What Is a Scale Factor?

A scale factor is the number you multiply the dimensions of one figure by to produce a similar figure. When two shapes are similar, every pair of corresponding lengths shares the same ratio — that ratio is the scale factor, usually written as k. A scale factor greater than 1 produces an enlargement; a value between 0 and 1 produces a reduction.

Two similar rectangles, a small original and a larger copy, with corresponding sides labeled
Similar figures have the same shape; each side of the new figure is the scale factor times the original.

How to Use This Calculator

Choose what you want to find. To get the scale factor, enter the original dimension and the new (scaled) dimension — the tool computes \(k = \text{new} \div \text{original}\). To find a missing length, enter the dimension you know plus the scale factor, and it solves \(\text{new} = k \times \text{original}\) or \(\text{original} = \text{new} \div k\). The result also shows the area scale factor, which is \(k^2\).

The Formula Explained

For similar figures, corresponding sides are proportional:

$$k = \dfrac{\text{New dimension}}{\text{Original dimension}}$$

Rearranging gives

$$\text{New dimension} = \text{Scale factor }(k) \times \text{Original dimension}$$

and

$$\text{Original dimension} = \dfrac{\text{New dimension}}{\text{Scale factor }(k)}$$

Because area depends on two dimensions, areas scale by \(k^2\), and volumes scale by \(k^3\). So doubling every length (\(k = 2\)) quadruples the area and multiplies volume by eight.

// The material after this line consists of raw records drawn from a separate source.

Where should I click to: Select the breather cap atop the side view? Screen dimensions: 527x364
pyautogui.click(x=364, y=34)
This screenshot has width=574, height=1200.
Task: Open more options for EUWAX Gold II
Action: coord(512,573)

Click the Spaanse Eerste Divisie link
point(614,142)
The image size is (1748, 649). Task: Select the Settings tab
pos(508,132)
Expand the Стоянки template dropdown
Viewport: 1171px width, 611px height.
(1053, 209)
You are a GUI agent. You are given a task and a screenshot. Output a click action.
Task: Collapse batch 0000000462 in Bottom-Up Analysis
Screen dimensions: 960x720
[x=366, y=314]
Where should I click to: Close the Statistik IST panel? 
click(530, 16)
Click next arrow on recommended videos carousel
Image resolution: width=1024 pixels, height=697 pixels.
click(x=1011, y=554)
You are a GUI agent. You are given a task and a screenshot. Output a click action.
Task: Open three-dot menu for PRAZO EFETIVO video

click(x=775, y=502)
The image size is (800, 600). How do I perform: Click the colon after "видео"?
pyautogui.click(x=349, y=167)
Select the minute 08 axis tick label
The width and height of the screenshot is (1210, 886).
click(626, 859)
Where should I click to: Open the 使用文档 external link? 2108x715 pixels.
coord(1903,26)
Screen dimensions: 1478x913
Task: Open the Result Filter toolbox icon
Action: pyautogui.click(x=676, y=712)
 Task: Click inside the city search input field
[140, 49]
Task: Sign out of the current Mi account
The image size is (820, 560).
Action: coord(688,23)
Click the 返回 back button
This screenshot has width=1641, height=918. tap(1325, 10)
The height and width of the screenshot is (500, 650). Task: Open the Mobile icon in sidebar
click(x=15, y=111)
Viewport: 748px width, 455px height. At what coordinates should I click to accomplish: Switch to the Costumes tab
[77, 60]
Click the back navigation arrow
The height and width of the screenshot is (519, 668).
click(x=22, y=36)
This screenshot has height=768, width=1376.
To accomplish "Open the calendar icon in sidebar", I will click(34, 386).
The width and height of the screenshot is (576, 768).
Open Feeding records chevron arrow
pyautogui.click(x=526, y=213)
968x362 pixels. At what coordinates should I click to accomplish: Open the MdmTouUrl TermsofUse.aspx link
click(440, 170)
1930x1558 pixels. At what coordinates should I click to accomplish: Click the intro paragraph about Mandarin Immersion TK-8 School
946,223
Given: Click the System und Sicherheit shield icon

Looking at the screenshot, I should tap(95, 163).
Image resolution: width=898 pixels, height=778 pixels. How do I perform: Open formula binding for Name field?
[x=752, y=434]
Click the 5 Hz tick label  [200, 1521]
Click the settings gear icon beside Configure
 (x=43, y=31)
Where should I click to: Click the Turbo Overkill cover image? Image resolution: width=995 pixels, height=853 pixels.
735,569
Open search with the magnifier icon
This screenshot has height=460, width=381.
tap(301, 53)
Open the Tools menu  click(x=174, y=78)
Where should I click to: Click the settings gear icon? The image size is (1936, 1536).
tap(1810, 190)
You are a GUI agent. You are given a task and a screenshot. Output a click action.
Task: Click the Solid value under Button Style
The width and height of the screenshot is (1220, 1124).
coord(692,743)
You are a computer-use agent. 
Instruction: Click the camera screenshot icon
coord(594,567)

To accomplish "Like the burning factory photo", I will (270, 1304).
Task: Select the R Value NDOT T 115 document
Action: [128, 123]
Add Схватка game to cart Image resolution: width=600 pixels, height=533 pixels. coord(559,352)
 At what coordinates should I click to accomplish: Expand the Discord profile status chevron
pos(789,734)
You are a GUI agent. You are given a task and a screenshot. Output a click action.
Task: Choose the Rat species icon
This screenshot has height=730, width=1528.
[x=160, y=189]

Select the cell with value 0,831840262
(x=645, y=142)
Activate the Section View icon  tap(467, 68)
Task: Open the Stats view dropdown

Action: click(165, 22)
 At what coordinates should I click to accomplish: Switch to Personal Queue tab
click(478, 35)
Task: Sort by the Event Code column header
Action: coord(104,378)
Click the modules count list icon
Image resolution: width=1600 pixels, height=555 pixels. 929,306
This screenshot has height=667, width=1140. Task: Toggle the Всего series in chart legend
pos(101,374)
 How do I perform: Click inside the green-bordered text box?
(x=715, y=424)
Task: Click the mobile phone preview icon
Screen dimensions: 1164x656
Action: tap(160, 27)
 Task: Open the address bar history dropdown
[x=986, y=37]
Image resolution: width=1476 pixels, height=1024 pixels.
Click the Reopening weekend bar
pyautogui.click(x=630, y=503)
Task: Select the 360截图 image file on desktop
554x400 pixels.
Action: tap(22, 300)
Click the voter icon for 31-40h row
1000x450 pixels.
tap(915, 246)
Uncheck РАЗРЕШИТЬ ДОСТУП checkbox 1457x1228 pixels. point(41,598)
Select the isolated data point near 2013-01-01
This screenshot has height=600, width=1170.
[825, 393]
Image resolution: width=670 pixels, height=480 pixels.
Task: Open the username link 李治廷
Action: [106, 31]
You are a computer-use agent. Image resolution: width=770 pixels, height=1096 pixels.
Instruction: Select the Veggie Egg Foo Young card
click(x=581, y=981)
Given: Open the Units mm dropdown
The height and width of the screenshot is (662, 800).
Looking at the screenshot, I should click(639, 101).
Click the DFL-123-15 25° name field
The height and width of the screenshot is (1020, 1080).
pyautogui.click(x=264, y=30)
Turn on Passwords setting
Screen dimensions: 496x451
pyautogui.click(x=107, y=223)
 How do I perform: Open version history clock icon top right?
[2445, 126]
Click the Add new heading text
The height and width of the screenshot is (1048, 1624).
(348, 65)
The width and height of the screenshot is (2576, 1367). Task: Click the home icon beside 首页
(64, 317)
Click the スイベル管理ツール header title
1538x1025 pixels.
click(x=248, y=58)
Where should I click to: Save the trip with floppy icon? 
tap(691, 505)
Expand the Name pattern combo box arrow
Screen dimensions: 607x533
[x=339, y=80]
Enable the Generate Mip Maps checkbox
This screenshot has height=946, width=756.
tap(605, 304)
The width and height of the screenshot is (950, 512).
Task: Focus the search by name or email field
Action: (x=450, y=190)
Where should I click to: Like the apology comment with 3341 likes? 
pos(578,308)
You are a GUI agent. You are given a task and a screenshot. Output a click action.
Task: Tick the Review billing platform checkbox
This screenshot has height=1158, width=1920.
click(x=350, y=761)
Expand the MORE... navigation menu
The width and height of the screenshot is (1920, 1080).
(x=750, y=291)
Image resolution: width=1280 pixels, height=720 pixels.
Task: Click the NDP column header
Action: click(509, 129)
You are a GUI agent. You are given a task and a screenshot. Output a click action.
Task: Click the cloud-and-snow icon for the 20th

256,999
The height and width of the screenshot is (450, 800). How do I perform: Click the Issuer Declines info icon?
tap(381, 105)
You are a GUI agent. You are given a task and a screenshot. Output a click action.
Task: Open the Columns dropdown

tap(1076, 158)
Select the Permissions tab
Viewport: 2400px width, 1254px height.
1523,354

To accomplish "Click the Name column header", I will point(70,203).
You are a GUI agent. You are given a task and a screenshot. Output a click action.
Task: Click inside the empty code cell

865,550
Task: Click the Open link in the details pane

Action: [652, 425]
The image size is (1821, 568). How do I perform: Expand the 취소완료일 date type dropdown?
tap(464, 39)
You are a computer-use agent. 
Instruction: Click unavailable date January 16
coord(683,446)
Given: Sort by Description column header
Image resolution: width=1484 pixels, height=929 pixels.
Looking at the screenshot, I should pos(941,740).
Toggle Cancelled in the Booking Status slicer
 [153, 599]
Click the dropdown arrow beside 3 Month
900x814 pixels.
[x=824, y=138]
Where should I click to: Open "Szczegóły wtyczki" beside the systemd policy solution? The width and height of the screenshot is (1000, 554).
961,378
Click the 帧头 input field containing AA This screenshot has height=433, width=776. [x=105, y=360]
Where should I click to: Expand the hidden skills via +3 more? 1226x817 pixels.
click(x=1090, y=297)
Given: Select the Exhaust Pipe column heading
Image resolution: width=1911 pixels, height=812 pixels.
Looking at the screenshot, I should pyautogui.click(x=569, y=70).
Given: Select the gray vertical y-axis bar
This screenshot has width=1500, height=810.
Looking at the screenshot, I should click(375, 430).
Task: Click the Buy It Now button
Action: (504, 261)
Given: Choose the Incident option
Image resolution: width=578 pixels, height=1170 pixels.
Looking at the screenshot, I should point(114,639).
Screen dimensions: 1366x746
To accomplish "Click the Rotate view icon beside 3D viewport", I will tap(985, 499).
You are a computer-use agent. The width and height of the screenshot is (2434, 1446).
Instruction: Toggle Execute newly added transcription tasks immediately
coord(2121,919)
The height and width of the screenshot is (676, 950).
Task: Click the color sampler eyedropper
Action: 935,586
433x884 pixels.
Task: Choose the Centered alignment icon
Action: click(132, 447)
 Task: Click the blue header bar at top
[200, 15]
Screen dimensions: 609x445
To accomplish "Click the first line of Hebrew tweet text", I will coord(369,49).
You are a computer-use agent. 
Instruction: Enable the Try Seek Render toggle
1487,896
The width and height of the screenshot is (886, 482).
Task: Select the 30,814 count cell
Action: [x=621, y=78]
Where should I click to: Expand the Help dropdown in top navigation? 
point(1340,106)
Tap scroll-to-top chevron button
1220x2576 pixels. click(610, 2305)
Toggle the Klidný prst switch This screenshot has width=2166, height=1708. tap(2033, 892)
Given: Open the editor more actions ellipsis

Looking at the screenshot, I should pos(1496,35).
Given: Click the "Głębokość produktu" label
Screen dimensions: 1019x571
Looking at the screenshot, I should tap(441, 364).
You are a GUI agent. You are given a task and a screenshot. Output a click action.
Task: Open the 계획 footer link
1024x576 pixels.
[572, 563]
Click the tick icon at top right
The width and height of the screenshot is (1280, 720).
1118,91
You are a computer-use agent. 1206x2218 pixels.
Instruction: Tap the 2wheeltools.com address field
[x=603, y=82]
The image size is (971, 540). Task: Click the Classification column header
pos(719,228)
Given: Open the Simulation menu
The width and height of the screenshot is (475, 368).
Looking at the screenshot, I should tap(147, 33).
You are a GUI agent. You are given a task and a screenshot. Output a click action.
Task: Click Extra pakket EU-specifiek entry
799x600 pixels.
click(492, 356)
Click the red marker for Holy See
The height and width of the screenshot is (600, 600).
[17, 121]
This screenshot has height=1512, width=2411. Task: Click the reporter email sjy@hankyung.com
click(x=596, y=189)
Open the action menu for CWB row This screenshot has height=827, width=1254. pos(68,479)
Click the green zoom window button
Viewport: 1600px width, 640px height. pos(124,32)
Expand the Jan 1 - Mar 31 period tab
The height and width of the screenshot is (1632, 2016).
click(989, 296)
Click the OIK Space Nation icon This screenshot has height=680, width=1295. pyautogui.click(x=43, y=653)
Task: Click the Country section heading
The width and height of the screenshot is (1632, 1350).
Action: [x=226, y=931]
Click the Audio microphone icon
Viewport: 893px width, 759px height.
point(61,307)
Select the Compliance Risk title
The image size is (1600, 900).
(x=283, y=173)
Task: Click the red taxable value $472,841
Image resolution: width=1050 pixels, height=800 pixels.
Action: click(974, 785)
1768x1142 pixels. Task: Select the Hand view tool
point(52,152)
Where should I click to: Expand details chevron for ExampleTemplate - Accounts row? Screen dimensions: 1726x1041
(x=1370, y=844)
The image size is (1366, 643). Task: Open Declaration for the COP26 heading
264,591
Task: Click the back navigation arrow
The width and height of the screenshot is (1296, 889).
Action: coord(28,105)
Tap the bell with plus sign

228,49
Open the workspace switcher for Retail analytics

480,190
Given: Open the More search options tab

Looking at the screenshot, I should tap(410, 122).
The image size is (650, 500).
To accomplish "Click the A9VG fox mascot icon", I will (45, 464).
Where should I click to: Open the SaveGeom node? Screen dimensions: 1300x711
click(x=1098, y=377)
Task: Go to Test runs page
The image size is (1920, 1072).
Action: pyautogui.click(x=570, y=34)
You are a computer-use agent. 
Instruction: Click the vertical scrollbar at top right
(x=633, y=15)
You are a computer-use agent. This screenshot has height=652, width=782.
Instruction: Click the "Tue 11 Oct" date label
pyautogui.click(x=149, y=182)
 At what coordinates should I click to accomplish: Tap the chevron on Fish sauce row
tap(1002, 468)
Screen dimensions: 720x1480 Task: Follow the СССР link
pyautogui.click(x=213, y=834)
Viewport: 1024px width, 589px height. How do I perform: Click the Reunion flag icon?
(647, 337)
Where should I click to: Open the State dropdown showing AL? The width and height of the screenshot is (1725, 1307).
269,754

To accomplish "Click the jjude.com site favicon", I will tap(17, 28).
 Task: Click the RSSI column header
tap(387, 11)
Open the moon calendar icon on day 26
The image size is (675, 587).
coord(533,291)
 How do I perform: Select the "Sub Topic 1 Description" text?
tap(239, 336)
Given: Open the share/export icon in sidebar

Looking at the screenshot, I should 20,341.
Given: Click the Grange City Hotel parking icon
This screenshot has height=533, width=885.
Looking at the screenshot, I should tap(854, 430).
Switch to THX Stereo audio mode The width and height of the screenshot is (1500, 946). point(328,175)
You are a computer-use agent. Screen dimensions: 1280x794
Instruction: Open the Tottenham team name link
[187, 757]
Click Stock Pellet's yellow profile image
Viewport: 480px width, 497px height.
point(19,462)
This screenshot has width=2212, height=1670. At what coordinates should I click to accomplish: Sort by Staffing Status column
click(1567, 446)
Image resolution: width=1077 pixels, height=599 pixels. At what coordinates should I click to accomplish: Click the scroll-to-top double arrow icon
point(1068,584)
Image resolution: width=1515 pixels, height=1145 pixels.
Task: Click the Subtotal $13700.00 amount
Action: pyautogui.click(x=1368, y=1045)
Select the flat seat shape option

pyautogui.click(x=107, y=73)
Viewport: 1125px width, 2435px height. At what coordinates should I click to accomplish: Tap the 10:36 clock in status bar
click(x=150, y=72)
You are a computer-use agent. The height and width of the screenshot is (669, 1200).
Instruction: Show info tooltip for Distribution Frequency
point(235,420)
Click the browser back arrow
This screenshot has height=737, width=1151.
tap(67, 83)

Diagram showing length scale factor k and corresponding area scale factor k squared
Lengths scale by k, but area scales by k squared.

Worked Example

A photo is 4 inches wide and is enlarged so the new width is 10 inches. The scale factor is

$$k = 10 \div 4 = 2.5$$

If the original height is 6 inches, the new height is

$$2.5 \times 6 = 15 \text{ inches}$$

The enlarged photo also covers \(2.5^2 = 6.25\) times the original area.

FAQ

What does a scale factor less than 1 mean? It is a reduction — the new figure is smaller than the original. For example, \(k = 0.5\) halves every length.

How do areas change with scale factor? Area scales by \(k^2\), so a scale factor of 3 makes the area 9 times larger.

Can the scale factor be negative? In pure geometry of similar figures it is taken as positive; negative values appear only in coordinate transformations involving reflection, which this calculator does not model.